## Complete the following
1. In the DFA notebook, repeat word for word the part that opens with the words containing "Collecting automathon" and closes with "automathon-0.0.15-py3-none-any.whl (13 kB)".
2. According to the DFA notebook, which version of graphviz was uninstalled when automathon was installed?
3. Rewrite the comment block in the DFA notebook that begins "# DFA definition" as a short bulleted list that keeps its main facts.

Segment Start: Source text

In [None]:
! pip install automathon

Collecting automathon
  Downloading automathon-0.0.15-py3-none-any.whl.metadata (6.8 kB)
Collecting graphviz==0.16 (from automathon)
  Downloading graphviz-0.16-py2.py3-none-any.whl.metadata (7.1 kB)
Downloading automathon-0.0.15-py3-none-any.whl (13 kB)
Downloading graphviz-0.16-py2.py3-none-any.whl (19 kB)
Installing collected packages: graphviz, automathon
  Attempting uninstall: graphviz
    Found existing installation: graphviz 0.21
    Uninstalling graphviz-0.21:
      Successfully uninstalled graphviz-0.21
Successfully installed automathon-0.0.15 graphviz-0.16


In [None]:
# Install automathon first: pip install automathon

from automathon import DFA

# DFA definition
# States: q0 (start), q1 (valid), q_dead (invalid)
# Alphabet: lowercase letters a-z
# Transitions:
#   q0 --lowercase--> q1
#   q1 --lowercase--> q1
# Any other input -> q_dead

states = {'q0', 'q1'}
input_symbols = set('abcdefghijklmnopqrstuvwxyz')
transitions = {
    'q0': {ch: 'q1' for ch in input_symbols},
    'q1': {ch: 'q1' for ch in input_symbols}
}

# Start and final states
initial_state = 'q0'
final_states = {'q1'}

# Create DFA
dfa = DFA(states, input_symbols, transitions, initial_state, final_states)

Segment End: Source text
Segment Start: Data excerpts

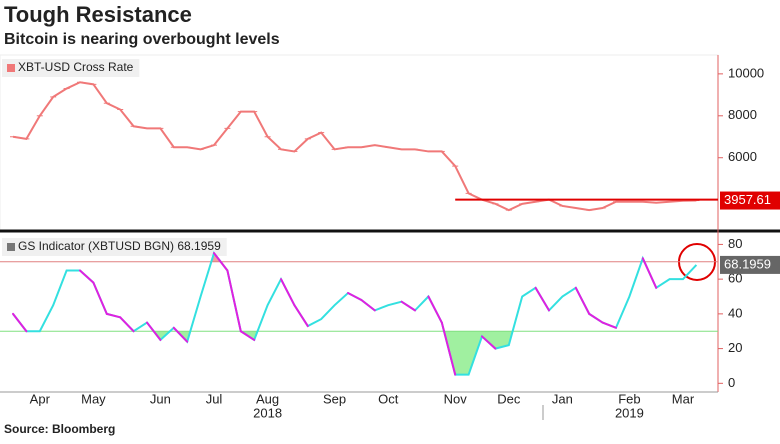 This screenshot has width=780, height=444. Describe the element at coordinates (120, 246) in the screenshot. I see `legend-label: GS Indicator (XBTUSD BGN) 68.1959` at that location.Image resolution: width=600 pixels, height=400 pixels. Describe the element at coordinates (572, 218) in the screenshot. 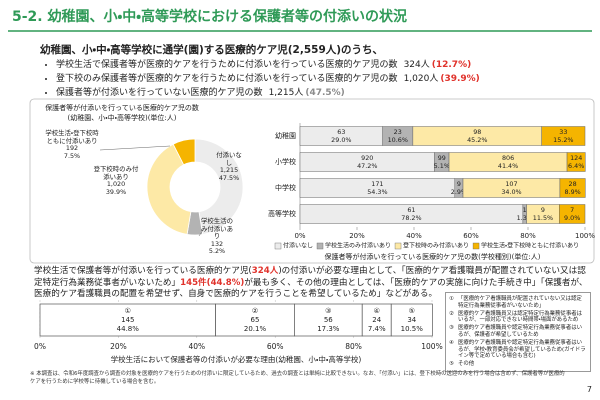

I see `bar-pct: 9.0%` at that location.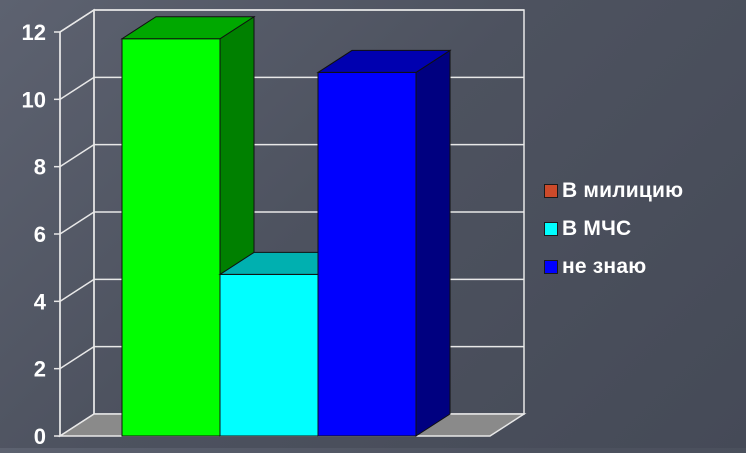 The image size is (746, 453). What do you see at coordinates (40, 168) in the screenshot?
I see `y-tick-label: 8` at bounding box center [40, 168].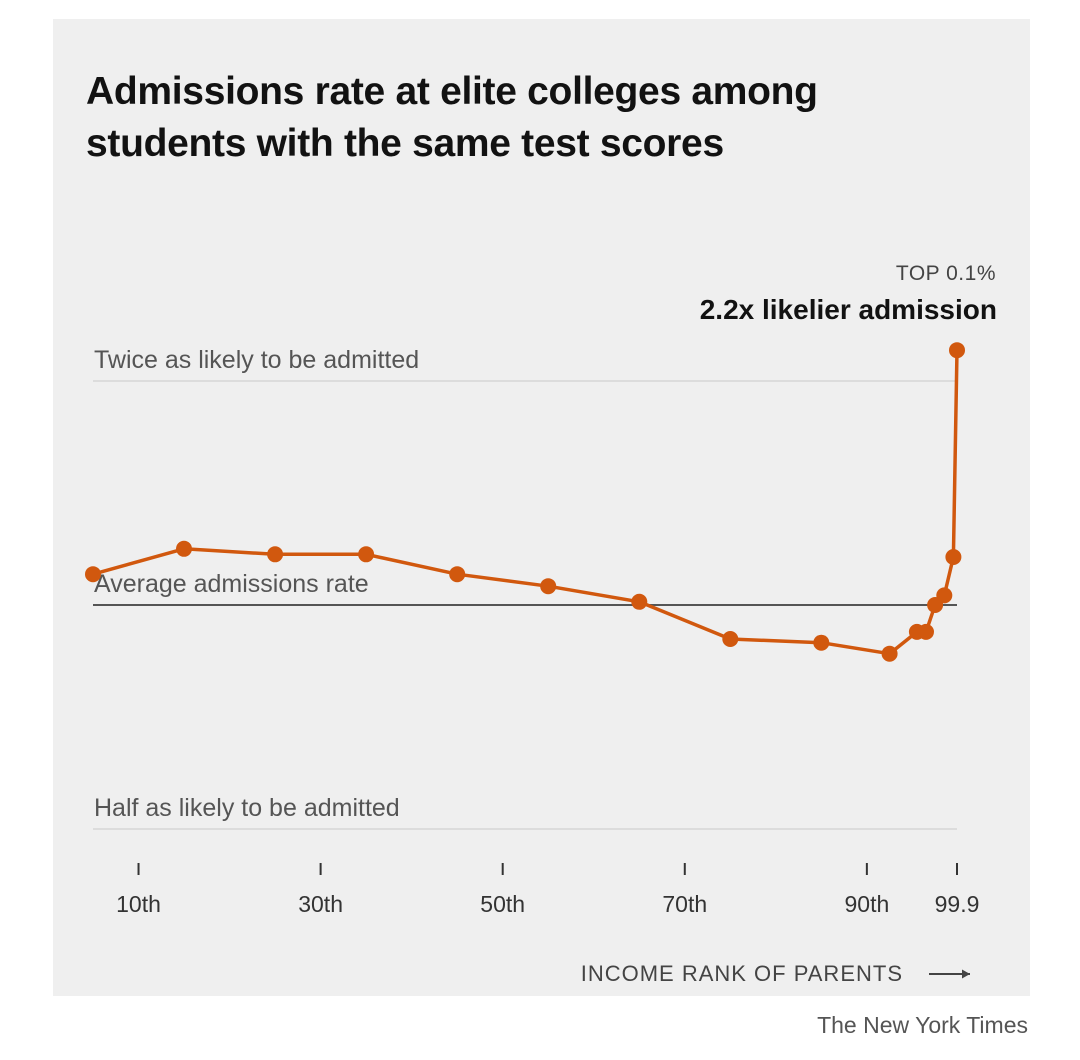 The width and height of the screenshot is (1080, 1060). I want to click on reference-line-label-1: Average admissions rate, so click(232, 584).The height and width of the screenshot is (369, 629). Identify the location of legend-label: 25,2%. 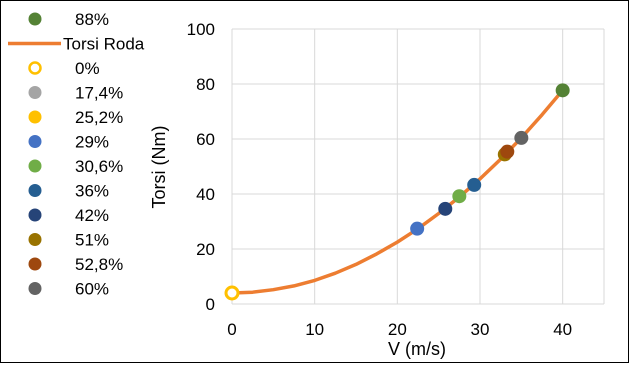
(99, 118).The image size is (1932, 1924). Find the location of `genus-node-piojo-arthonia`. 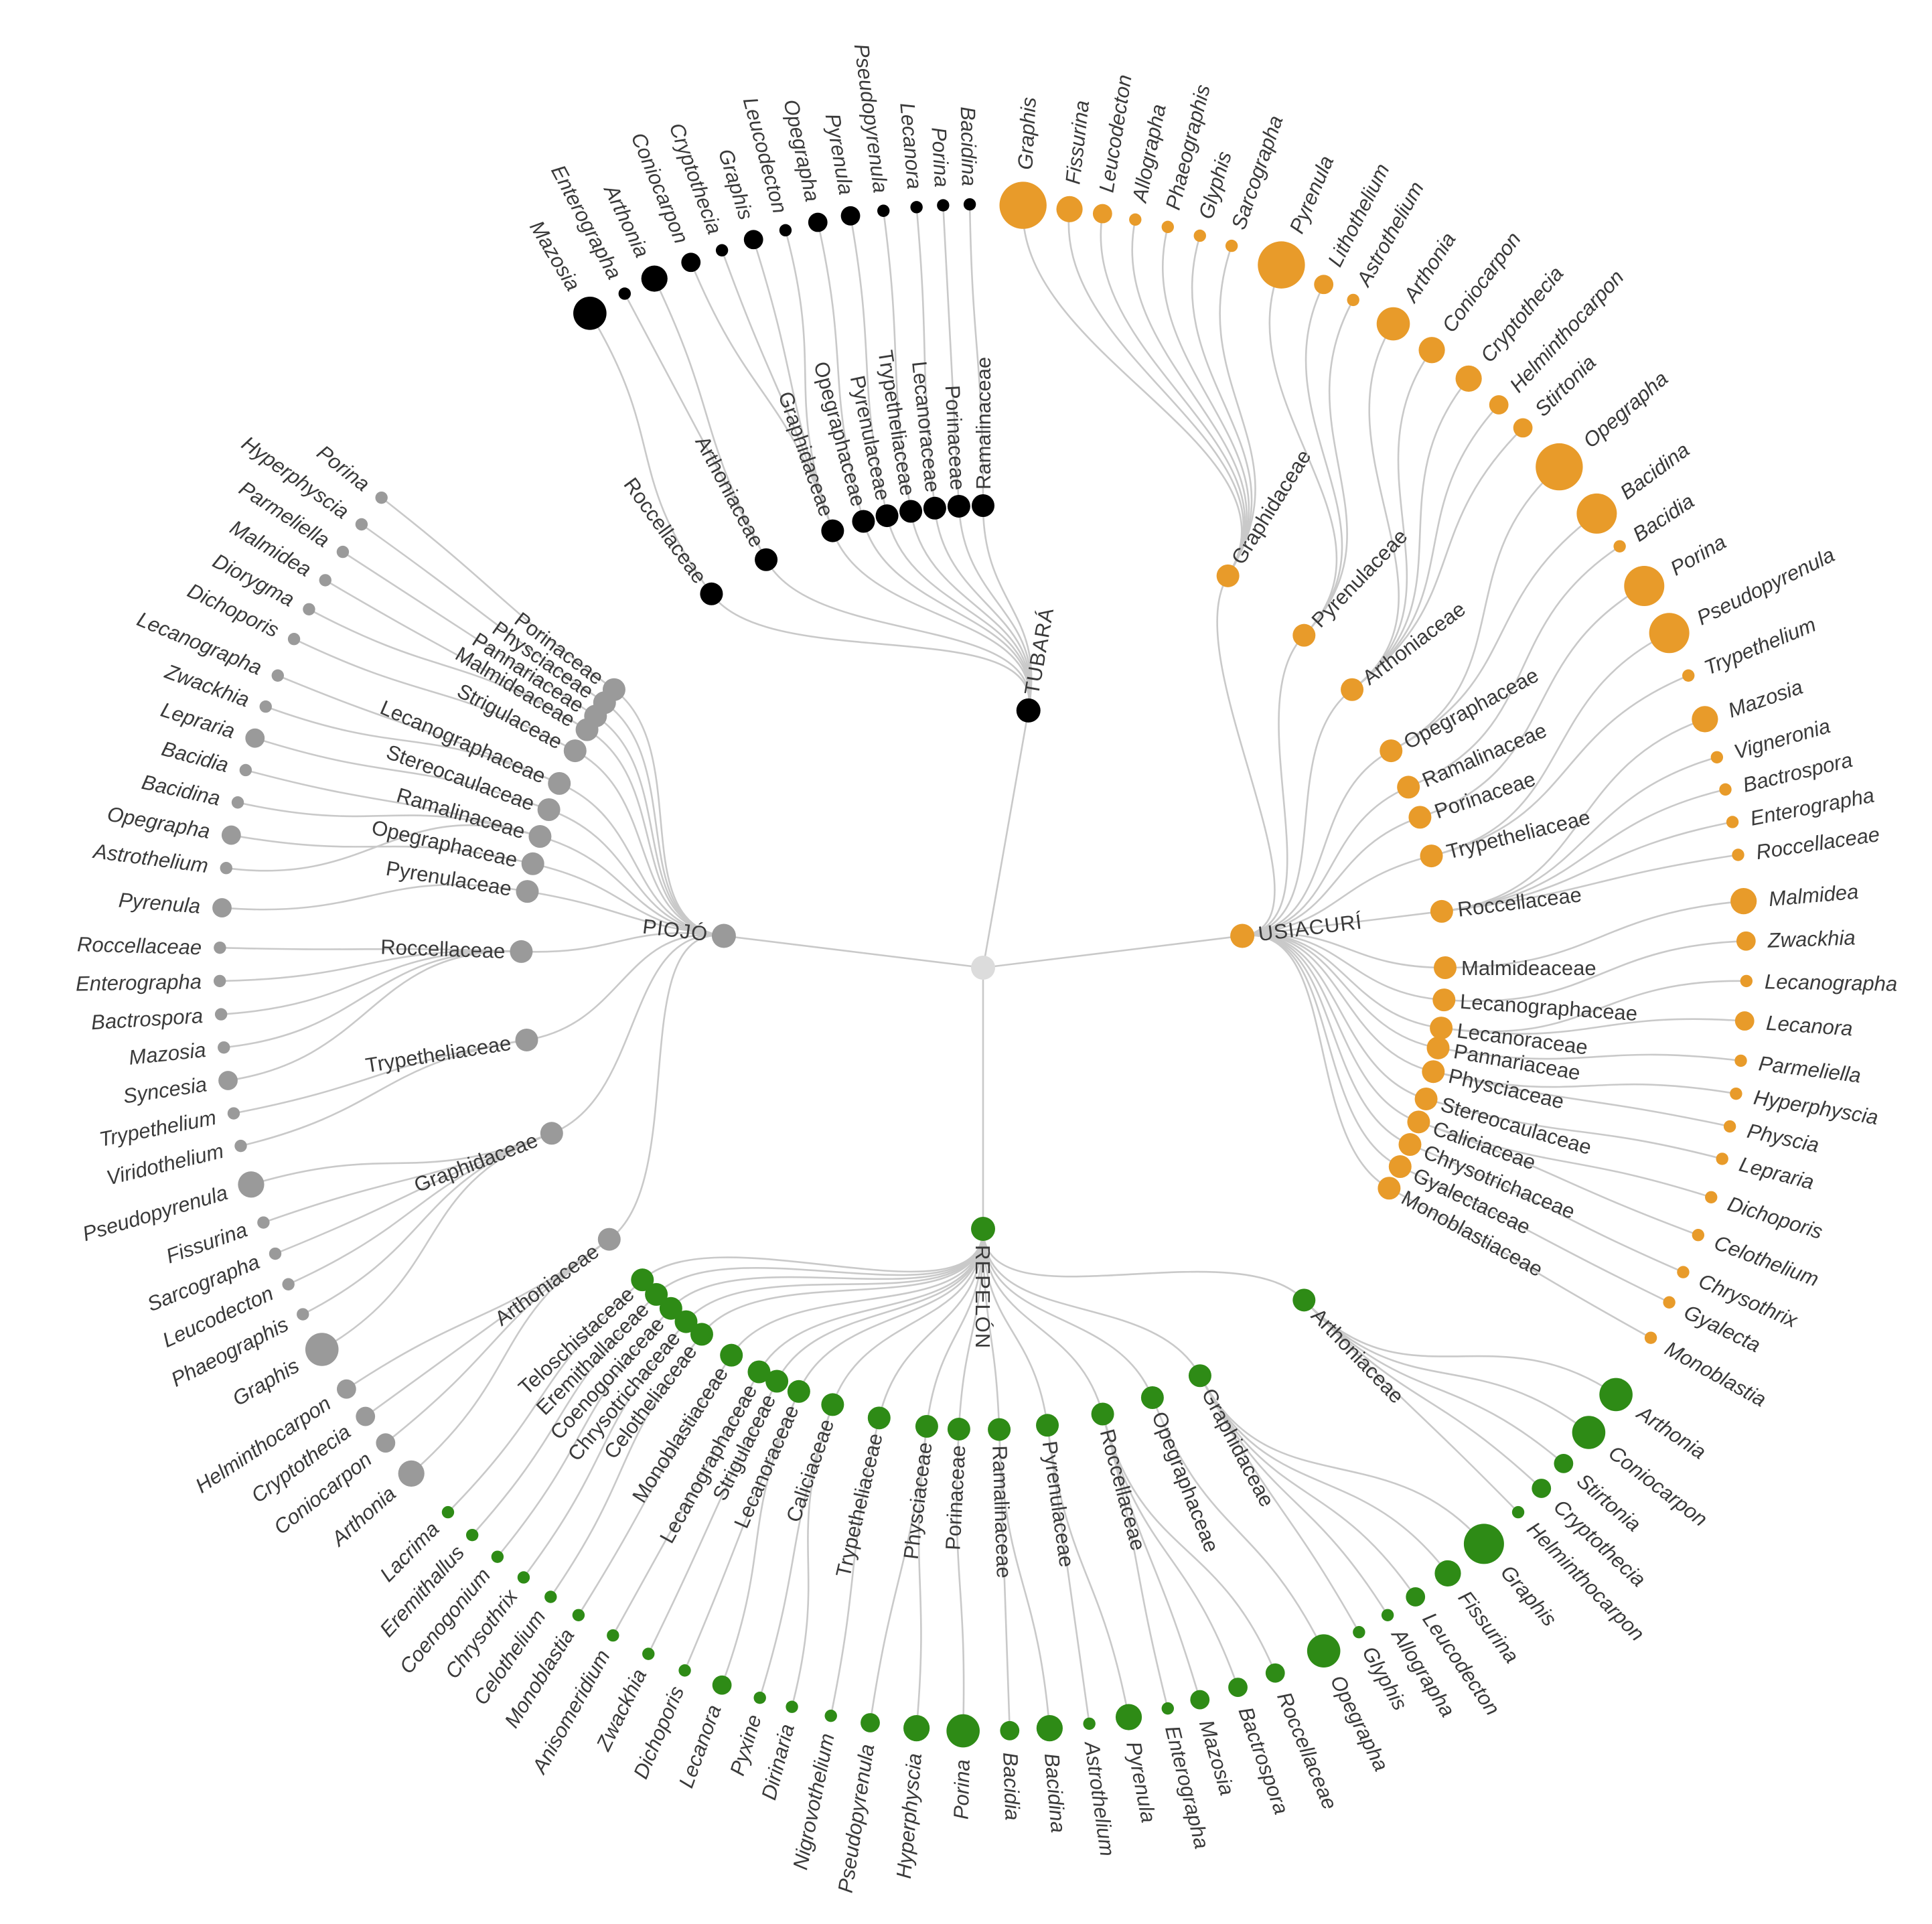

genus-node-piojo-arthonia is located at coordinates (411, 1473).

Segment End: Data excerpts

## Problem solutions
1.
Collecting automathon
  Downloading automathon-0.0.15-py3-none-any.whl.metadata (6.8 kB)
Collecting graphviz==0.16 (from automathon)
  Downloading graphviz-0.16-py2.py3-none-any.whl.metadata (7.1 kB)
Downloading automathon-0.0.15-py3-none-any.whl (13 kB)

2. graphviz 0.21

3.
- States: q0 (start), q1 (valid), q_dead (invalid)
- Alphabet: lowercase letters a-z
- On a lowercase letter, q0 goes to q1 and q1 stays in q1
- Any other input goes to q_dead